Before addressing the substance of the plaintiffs’ fee request, the court rejected the plaintiffs’ argument that, absent collusion, judicial scrutiny of unopposed fee requests was not appropriate. The court noted that the agreement of the defendants not to oppose a fee award of a certain level was not an agreement by the defendants as to the amount of attorneys fees requested by the plaintiffs up to a specified level or an expressed desire that the defendants wanted their decision not to oppose a fee of a specified level to be a substitute for the court’s independent judgment of an appropriate fee. In addition, the court stated that judicial scrutiny of fee requests in disclosure-only settlements is particularly warranted because in such settlements there is a risk that the plaintiffs and the defendants have agreed to trivial additional disclosures that generally do not expose the defendants to liability for money damages and that both sides have chosen the path of “least resistance” to obtain a release of claims for the defendants and fees for the plaintiffs’ attorneys. Accordingly, the court concluded that it is proper for the court to scrutinize a disclosure-only settlement substantively and to determine whether the settlement confers any benefit on the plaintiff class.

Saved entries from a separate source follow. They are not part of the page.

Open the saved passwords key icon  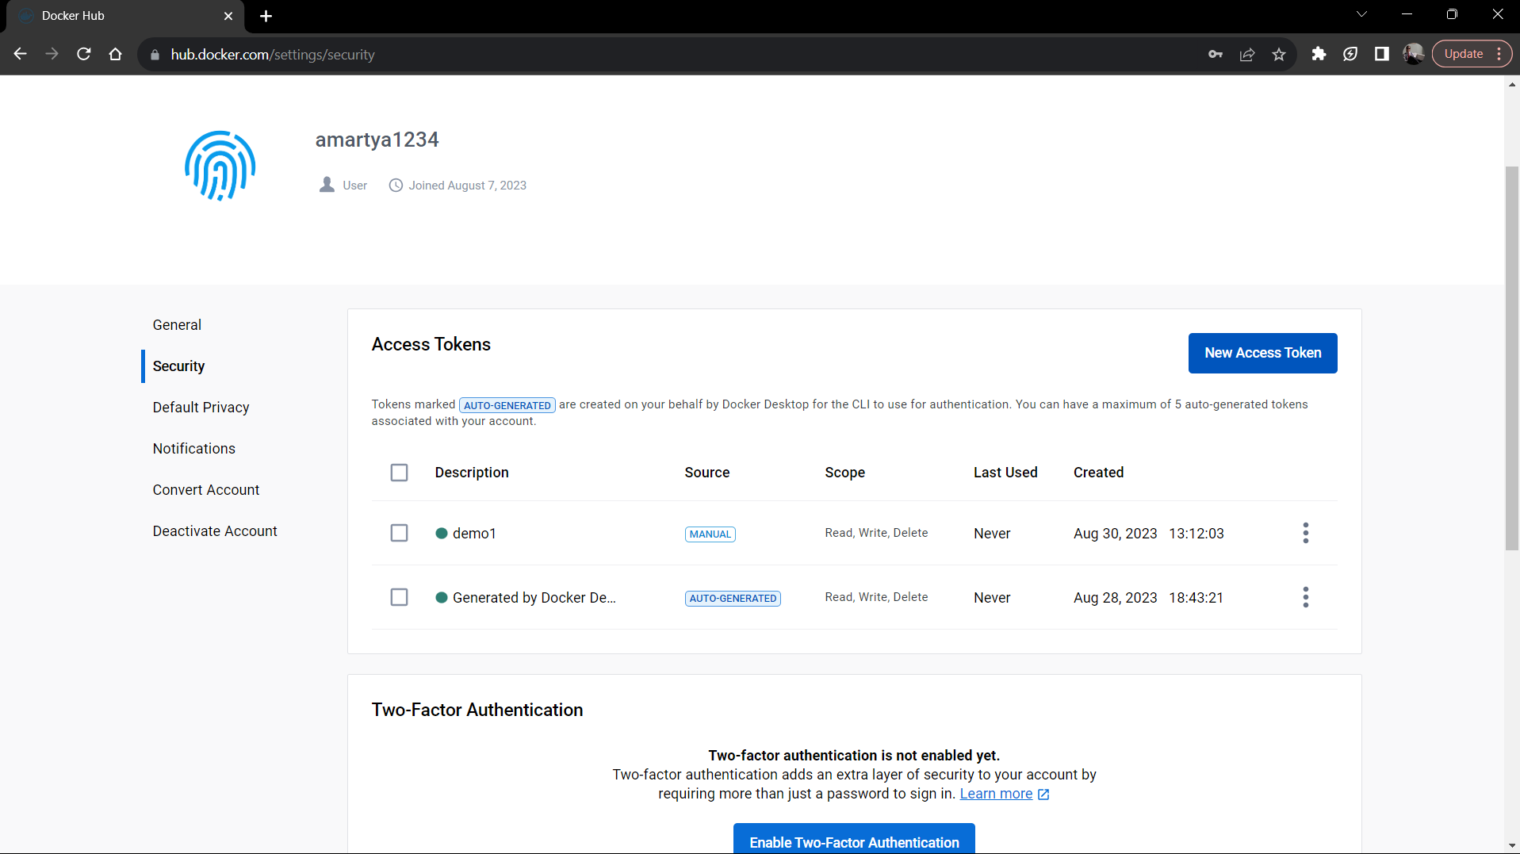(1216, 54)
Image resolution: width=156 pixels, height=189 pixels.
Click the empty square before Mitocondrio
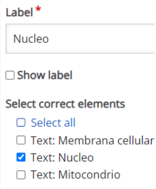coord(21,175)
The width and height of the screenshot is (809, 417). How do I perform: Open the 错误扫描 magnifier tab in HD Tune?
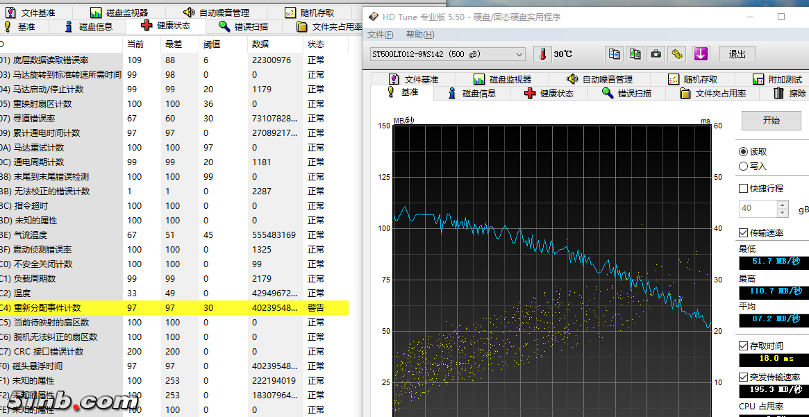[x=626, y=93]

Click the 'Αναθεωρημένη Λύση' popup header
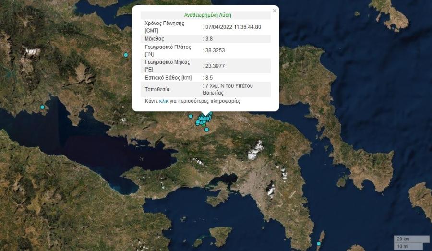click(207, 15)
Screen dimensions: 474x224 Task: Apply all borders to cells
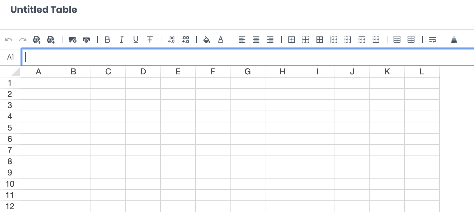point(320,40)
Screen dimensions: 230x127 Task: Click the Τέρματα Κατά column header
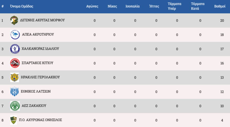(198, 6)
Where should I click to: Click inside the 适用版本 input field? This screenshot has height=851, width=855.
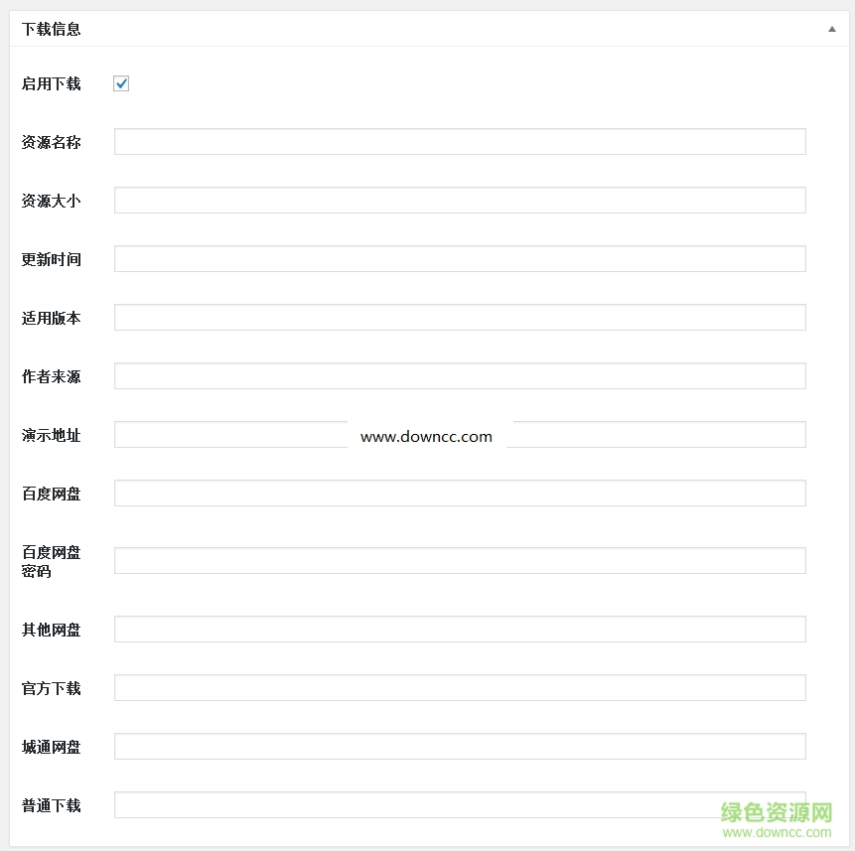(459, 317)
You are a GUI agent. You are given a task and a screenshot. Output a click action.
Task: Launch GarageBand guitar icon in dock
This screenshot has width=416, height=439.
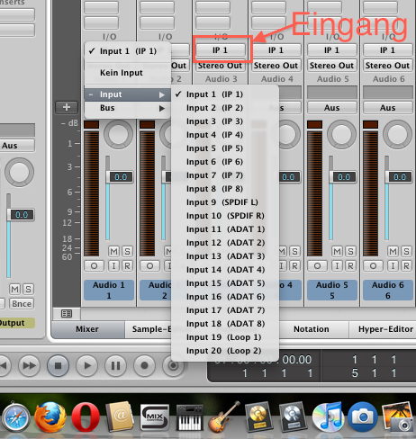(223, 417)
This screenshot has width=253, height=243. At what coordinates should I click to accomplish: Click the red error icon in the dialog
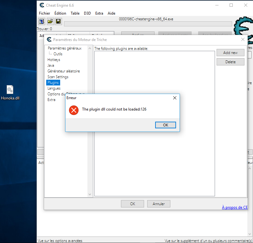pyautogui.click(x=74, y=110)
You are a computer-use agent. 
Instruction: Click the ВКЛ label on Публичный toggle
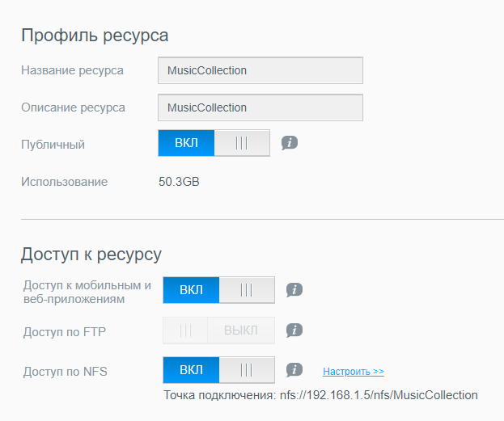[186, 143]
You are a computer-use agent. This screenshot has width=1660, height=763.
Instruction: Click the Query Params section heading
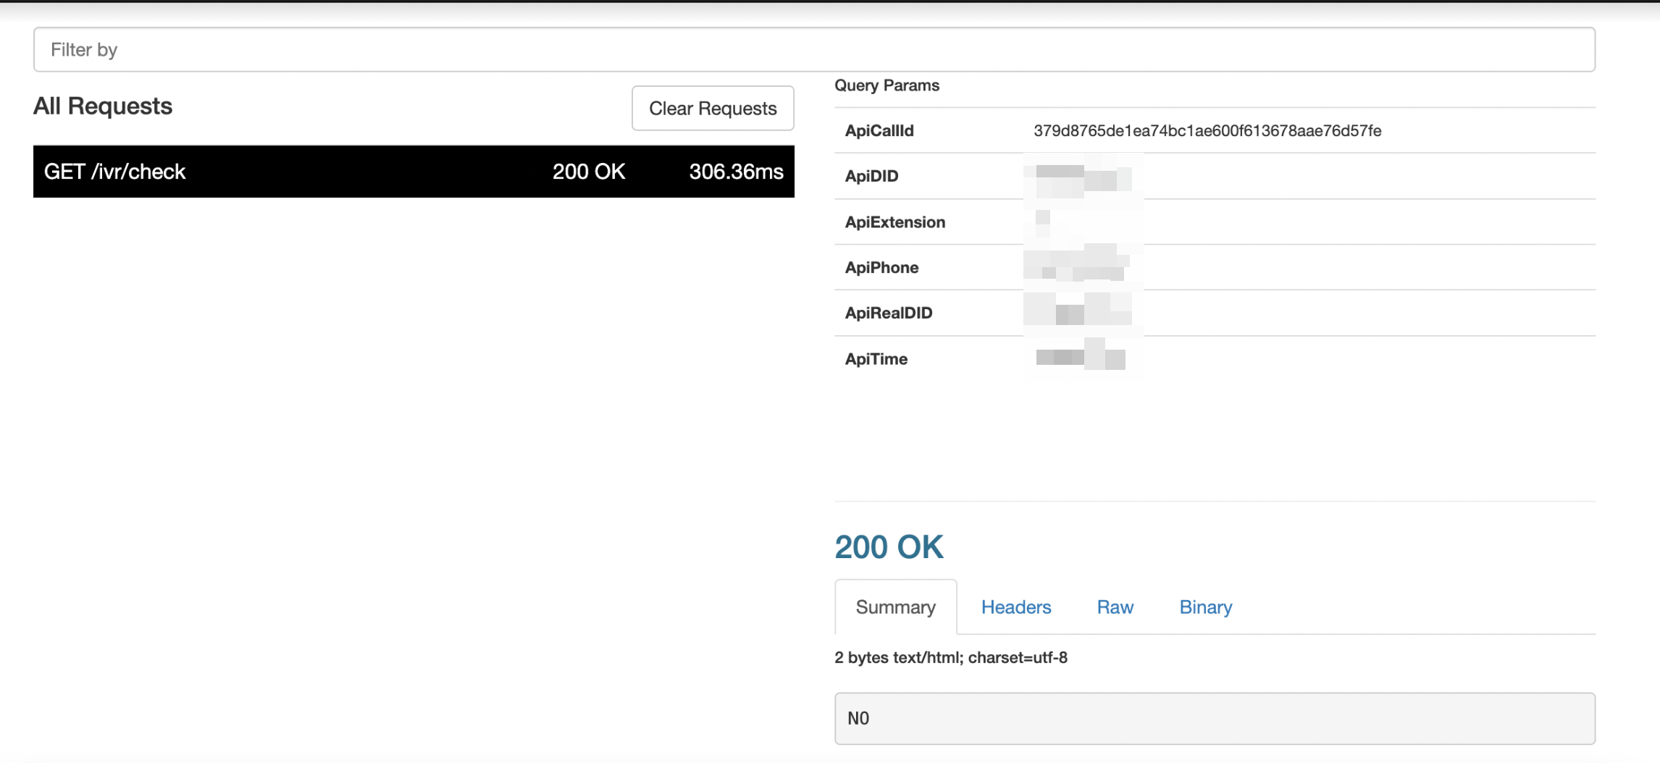(x=886, y=85)

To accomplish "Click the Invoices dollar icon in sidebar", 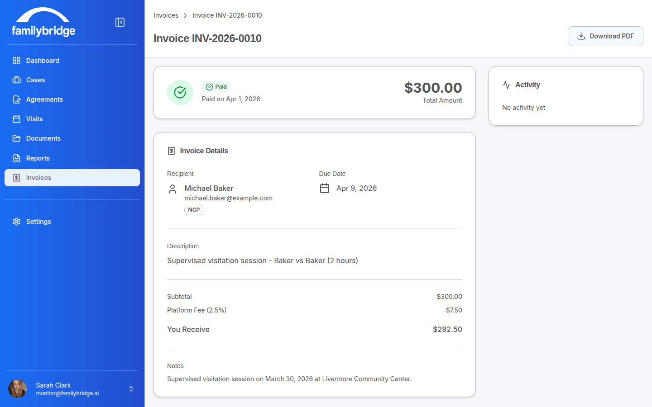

The court held that, with the exception of the disclosure regarding the acquiror’s financial advisor, none of the other supplemental disclosures provided for in the settlement justified any amount of fees to be awarded because such disclosures were of “such doubtful materiality.” The court noted that such disclosures either went to a level of detail not required to be disclosed under Delaware law or were trivial and only of marginal utility. Accordingly, the court’s entire fee award was based on the single item of supplemental disclosure regarding the existence of a conflict of interest for the acquiror’s financial advisor, which, based on recent cases, the court recognized as an important area of disclosure. Aside from the conflict disclosure, however, the court stated that the remaining supplemental disclosures did not warrant an award of any amount of attorneys fees in the case.
The Delaware Chancery Court’s 2013 decisions thus far offer an encouraging sign that wasteful multi-jurisdictional litigation and weak disclosure-only settlements may be less likely to succeed in the future. It remains to be seen if these recent decisions will have any deterrent effect and begin to turn the tide on the filing of non-meritorious lawsuits in connection with public M&A transactions.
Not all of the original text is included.